Now, I don't have enough data points to prove this, but there are other assumptions we need to make as well. One is, because the tensor cores are separate from compute, they are doing their thing without trashing things on the compute side of things. It should in theory be able to go full-tilt without trashing things on the compute side. On the TAA side, i have to assume there is, to some degree, some drawbacks on the pipeline because you're asking compute to do everything from rendering to upscaling etc. There may also be some implementation restrictions I may not be fully aware of so perhaps it may be a reasoning point as to why we may not yet be seeing widespread adoption across all titles.

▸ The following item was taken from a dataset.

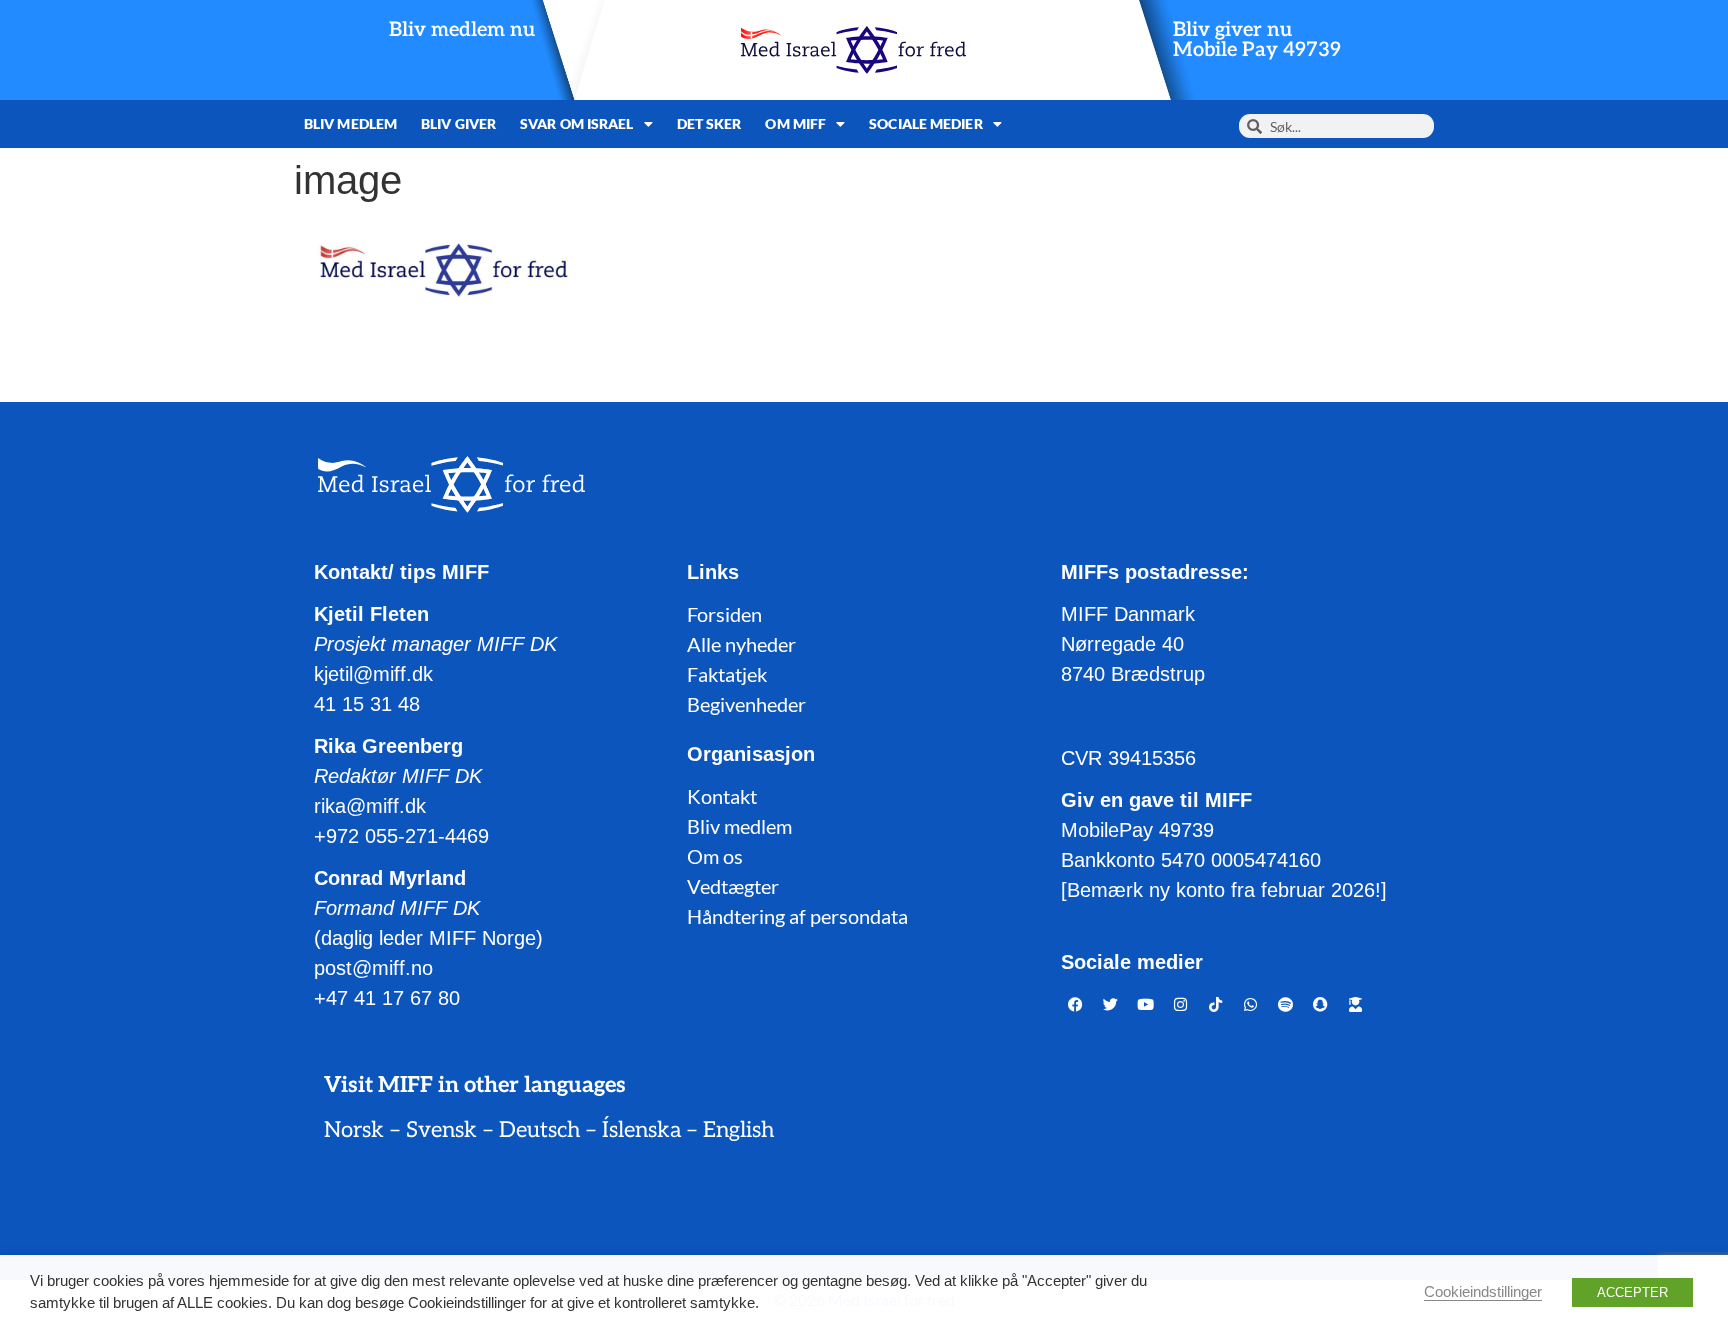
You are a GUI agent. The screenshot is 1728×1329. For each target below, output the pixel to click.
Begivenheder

That being said if we can see that DLSS performance is indeed better in both quality and it can process faster, thus the increase in the frame rate, the only remaining question is how much silicon is being used to support tensor cores which I don't know either. But the question then becomes whether that space with even more compute could perform equally as well here running DLSS or say TAA. And we still need to consider things like architecture, and being able to feed the compute, shared caches etc. It's not so simple as just beefing up the compute values. Whereas tensor cores are a dedicated unit that don't necessarily need to interact with the compute environment as far as I understand. If we go back to the original example of dedicated HVEC and Shape; you can't just add more CUS, like for Xbox can't go from 12 to 13 just because we remove the dedicated blocks. Perhaps you'd move to 16 Compute units (2 groups of 8) and make 1 redundant to have 14 CUs. But perhaps you don't have space for that either. But enough space for say... a small dedicated block.
Quick throwback here:
But Xbox has 14 CUS, and PS4 has 20 CUs. Even if you removed all the esram, we're looking at only fitting 3 more pairs of CUs in there to get to 20. And so I don't believe we can just generalize too easily that removing the dedicated blocks for more compute is straightforward.

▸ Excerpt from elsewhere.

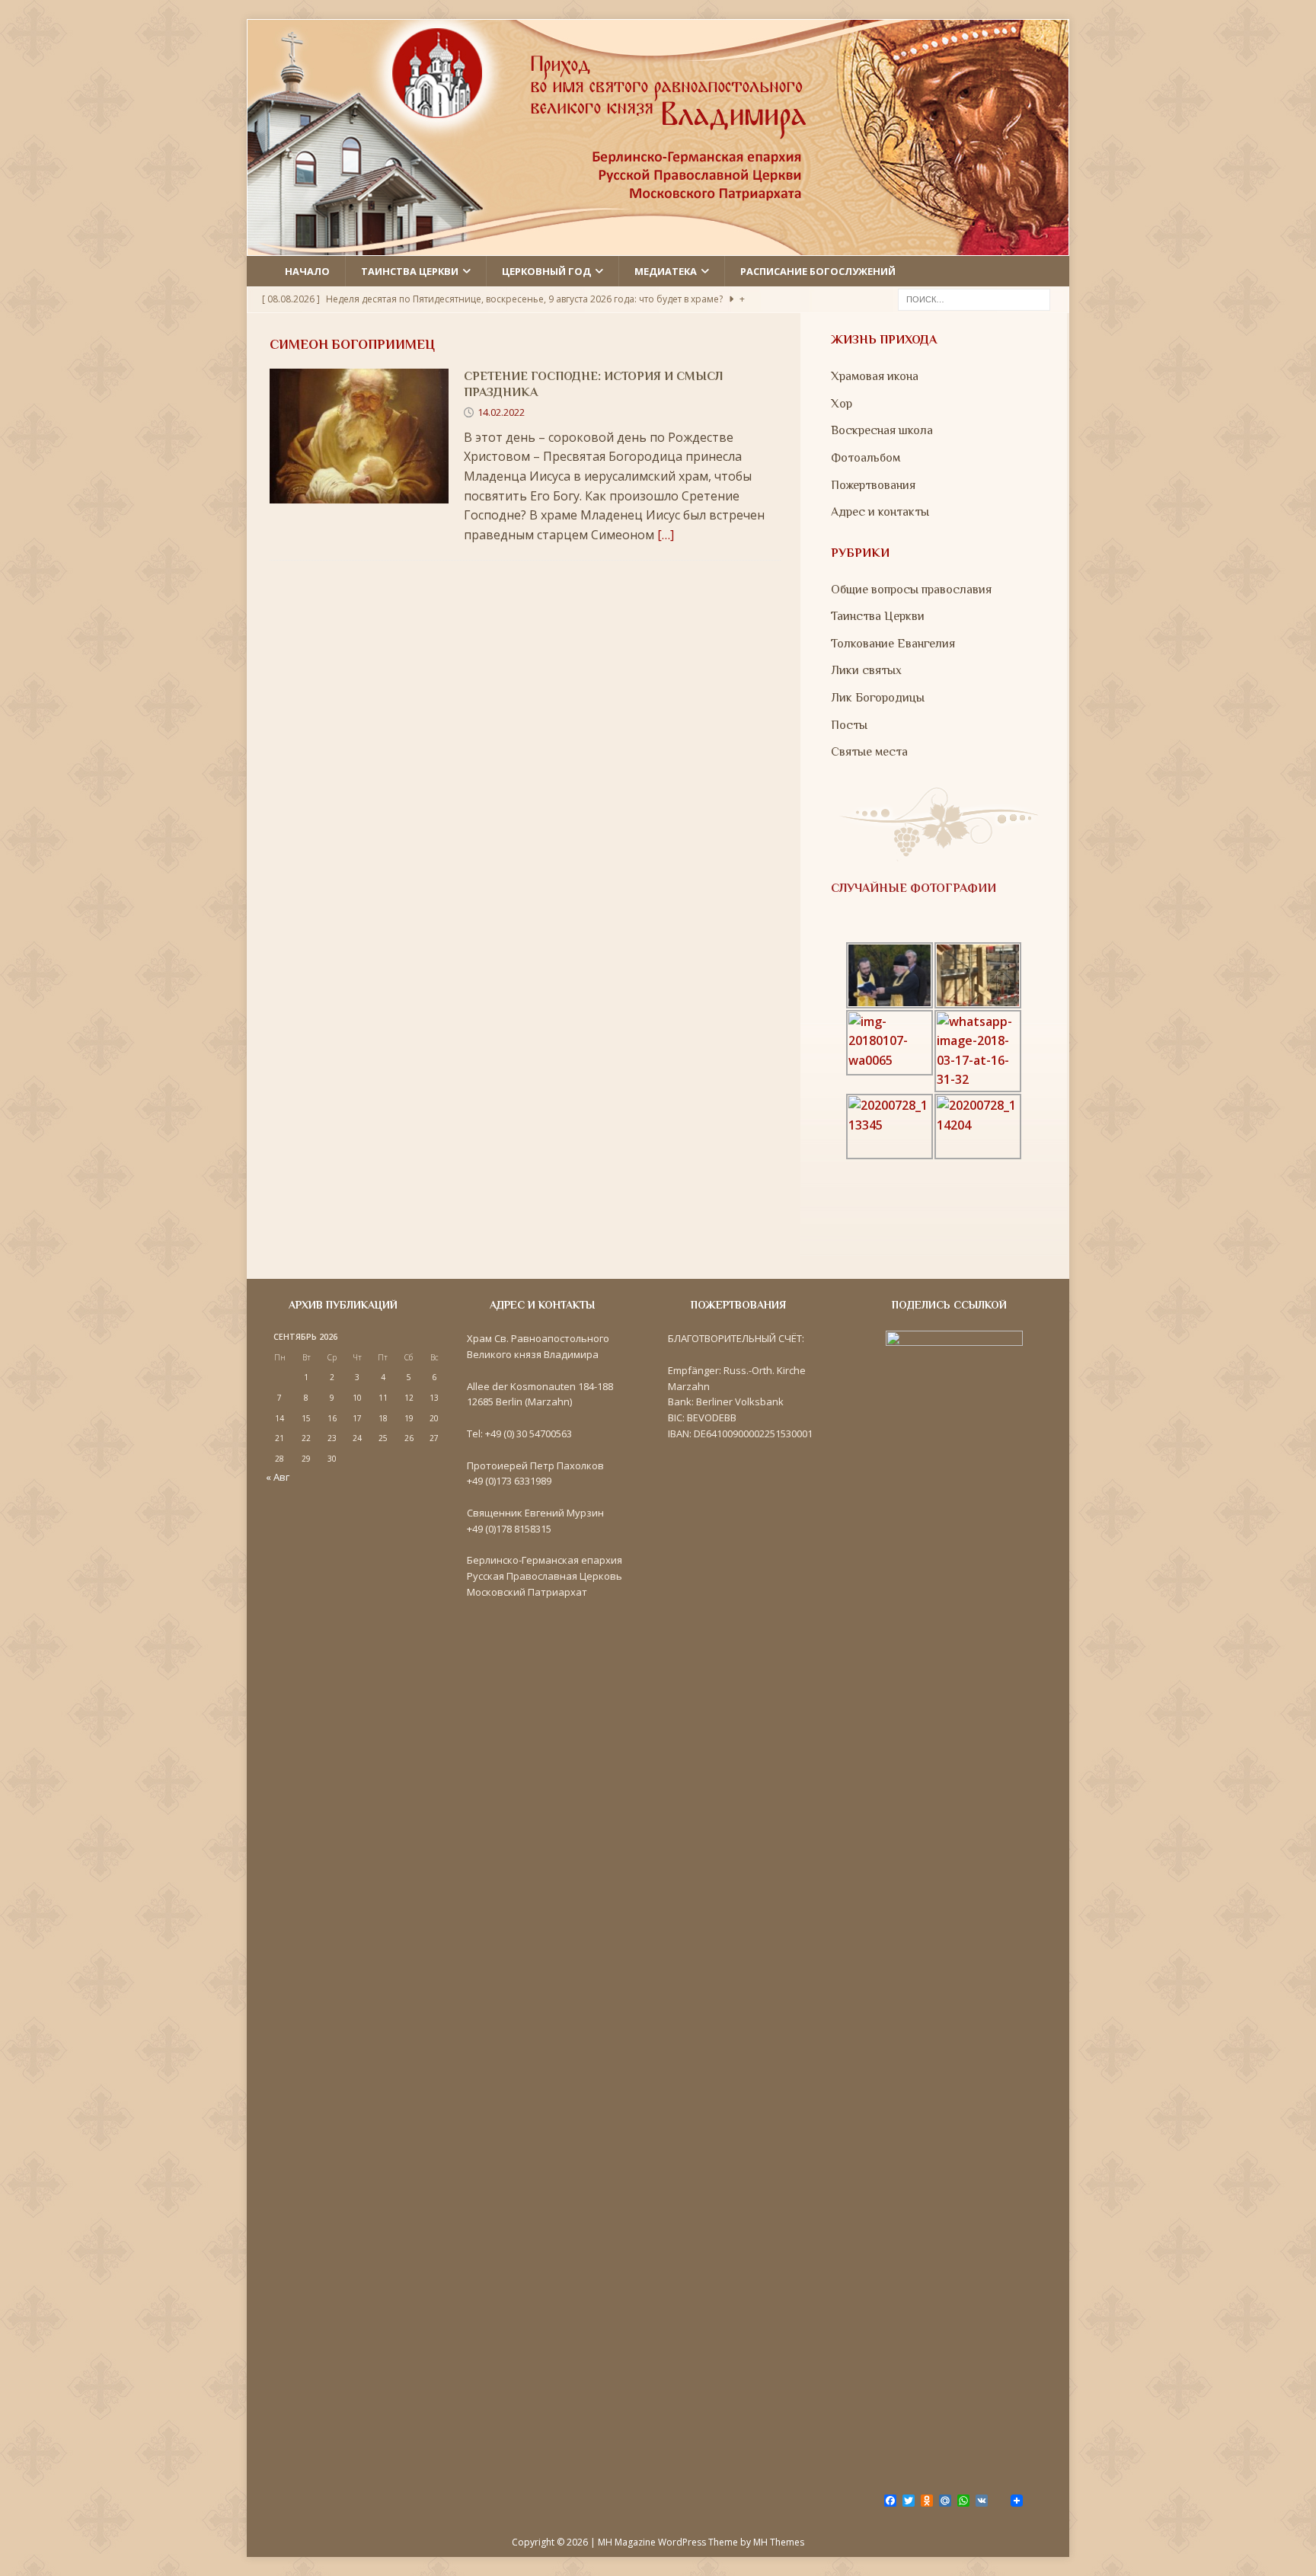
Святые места (869, 752)
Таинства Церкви (878, 616)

To round out the discussion, it also does more than just DLSS. And I think that's an important aspect as well. As we find more ways we can leverage NN for games, I think having an AI accelerator makes a lot of sense. And I think you know, derailing the thread, there is sufficient evidence we see the industry moving in this direction.
Machine Learning Graphics Intern:
https://www.indeed.com/viewjob?jk=0...g+in+Games&tk=1d18ti15d5ico803&from=web&vjs=3
Machine Learning Engineer at Embark - new studio founded among many senior devs including Johan repi, who posts here from time to time
Machine Learning Engineer
Machine Learning at Ubisoft MTL
https://jobs.smartrecruiters.com/Ubisoft2/105304105-machine-learning-specialist-data-scientist
Senior AI Software Engineer
https://ea.gr8people.com/index.gp?opportunityID=152736&method=cappportal.showJob&sysLayoutID=122
EA has an entire AI/NN ML division within Seed apparently
https://www.ibtimes.com/ea-e3-2017-ai-machine-learning-research-division-launches-2551067
This is a small list, but I suspect to see it continue to grow over the years. With so much being poured into this area of research I am not opposed to dedicating silicon to support this entirely separate function for faster performance in this area. Yes compute can do it, but compute cannot do it faster than tensor cores can at least when concerning running tensorflow based models.